- **MATERIAL FOR THE TASK**:
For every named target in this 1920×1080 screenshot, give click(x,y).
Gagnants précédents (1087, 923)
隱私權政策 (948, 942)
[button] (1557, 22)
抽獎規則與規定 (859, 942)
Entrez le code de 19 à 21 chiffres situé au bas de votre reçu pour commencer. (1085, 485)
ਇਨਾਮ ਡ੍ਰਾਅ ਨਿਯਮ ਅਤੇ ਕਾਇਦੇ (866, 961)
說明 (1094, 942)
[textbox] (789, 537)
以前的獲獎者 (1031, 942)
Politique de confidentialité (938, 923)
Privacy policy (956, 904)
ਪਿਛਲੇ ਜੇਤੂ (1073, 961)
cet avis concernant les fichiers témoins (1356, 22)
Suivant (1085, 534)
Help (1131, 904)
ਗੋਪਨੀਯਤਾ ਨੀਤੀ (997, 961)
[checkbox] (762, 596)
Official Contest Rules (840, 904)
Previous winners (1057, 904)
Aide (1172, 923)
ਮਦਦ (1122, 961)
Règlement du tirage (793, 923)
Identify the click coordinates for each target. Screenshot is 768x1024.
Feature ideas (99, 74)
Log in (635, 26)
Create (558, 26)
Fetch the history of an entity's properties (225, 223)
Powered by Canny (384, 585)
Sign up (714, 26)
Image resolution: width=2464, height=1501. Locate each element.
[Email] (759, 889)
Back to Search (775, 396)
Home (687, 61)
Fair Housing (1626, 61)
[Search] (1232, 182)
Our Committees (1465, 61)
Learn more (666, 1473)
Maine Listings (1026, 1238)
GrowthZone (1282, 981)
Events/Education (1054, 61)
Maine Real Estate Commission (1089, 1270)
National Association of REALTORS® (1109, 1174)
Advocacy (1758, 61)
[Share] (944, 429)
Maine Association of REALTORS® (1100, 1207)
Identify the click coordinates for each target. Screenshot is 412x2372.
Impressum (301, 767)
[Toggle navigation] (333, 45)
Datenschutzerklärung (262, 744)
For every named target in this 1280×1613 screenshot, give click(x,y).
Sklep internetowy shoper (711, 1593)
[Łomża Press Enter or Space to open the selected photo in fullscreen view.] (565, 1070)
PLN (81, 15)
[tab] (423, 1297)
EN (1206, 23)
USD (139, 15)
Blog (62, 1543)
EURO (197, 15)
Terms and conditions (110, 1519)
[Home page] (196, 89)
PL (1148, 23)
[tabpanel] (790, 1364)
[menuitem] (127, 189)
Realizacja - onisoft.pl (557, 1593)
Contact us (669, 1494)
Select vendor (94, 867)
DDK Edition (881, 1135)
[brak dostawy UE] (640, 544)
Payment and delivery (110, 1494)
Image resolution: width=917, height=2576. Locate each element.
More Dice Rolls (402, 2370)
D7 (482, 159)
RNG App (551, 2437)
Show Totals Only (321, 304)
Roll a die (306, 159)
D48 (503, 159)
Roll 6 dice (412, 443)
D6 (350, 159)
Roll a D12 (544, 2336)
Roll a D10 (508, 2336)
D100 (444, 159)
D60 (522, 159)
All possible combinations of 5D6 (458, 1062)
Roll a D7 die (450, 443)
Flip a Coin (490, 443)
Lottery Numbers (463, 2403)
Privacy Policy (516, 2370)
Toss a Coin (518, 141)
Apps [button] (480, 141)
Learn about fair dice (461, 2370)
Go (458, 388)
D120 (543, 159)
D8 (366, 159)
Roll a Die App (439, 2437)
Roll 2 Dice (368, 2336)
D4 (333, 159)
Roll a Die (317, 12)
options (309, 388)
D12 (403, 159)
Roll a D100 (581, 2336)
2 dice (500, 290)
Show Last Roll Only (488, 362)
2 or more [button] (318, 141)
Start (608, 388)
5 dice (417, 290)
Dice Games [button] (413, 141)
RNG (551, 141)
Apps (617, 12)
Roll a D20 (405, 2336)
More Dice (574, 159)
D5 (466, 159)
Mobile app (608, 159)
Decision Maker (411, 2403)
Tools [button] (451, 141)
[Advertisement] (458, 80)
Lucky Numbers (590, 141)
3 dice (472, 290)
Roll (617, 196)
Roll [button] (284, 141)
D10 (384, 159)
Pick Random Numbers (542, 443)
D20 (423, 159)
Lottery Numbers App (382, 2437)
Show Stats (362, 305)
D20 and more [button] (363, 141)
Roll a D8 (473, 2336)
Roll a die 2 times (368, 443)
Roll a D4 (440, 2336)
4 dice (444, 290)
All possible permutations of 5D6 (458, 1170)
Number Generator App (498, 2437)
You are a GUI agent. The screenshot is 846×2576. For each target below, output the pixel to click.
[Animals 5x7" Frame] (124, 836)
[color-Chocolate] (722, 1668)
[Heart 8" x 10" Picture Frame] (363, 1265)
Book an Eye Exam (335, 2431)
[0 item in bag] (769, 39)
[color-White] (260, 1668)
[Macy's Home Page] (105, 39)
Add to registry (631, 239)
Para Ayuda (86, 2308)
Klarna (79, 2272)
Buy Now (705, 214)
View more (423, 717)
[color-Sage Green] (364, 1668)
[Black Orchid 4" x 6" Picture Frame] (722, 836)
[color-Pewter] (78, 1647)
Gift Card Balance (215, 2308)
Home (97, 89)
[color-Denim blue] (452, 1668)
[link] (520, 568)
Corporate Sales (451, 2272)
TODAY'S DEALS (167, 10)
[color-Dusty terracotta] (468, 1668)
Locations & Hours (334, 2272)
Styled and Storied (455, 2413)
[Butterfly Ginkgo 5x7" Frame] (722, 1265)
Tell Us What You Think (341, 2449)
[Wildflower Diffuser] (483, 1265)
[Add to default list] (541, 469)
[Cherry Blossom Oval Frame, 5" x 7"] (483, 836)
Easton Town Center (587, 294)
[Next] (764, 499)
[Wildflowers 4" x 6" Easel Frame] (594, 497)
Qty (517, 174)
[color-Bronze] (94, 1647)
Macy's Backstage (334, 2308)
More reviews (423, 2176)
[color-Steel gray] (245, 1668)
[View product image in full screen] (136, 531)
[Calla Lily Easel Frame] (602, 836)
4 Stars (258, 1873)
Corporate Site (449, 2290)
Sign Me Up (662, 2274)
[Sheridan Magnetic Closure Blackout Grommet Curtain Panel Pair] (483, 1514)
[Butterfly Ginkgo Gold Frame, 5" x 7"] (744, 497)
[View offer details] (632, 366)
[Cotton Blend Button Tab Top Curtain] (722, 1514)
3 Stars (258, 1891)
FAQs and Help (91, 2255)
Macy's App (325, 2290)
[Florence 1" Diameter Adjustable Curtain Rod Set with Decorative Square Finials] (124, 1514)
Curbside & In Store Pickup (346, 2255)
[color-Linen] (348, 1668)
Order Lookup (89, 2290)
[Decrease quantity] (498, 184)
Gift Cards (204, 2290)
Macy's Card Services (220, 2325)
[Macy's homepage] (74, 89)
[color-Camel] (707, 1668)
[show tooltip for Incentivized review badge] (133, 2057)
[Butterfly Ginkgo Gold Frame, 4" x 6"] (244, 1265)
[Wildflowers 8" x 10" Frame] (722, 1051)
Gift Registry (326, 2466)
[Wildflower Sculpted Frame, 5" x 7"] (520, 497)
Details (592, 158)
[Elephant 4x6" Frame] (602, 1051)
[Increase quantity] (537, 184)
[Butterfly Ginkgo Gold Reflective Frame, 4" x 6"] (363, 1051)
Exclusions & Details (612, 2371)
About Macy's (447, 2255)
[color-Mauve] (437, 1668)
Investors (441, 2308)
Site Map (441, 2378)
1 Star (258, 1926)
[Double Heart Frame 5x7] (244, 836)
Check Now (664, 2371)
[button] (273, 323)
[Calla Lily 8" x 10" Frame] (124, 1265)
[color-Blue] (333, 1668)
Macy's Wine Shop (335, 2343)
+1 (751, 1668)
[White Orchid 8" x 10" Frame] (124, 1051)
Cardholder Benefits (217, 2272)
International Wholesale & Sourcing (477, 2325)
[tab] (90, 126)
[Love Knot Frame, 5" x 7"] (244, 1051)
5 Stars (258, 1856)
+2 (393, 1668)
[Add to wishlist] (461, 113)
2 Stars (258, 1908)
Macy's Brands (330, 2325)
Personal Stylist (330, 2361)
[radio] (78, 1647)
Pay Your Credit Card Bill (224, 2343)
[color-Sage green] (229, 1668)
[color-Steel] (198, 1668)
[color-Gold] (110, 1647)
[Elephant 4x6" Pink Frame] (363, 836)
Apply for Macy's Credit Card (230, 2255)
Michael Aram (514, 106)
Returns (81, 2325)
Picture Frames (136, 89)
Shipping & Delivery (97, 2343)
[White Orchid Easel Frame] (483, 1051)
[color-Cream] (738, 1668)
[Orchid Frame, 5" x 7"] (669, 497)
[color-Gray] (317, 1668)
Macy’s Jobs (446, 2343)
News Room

- **WHAT YOU HAVE TO DO**: What lines in the material above hold the word "coordinates"? Pull them out.

- **TASK OUTPUT**:
Identify the click coordinates for each target. Screenshot is 768x1024.
Identify the click coordinates for each target. Screenshot is 412x2372.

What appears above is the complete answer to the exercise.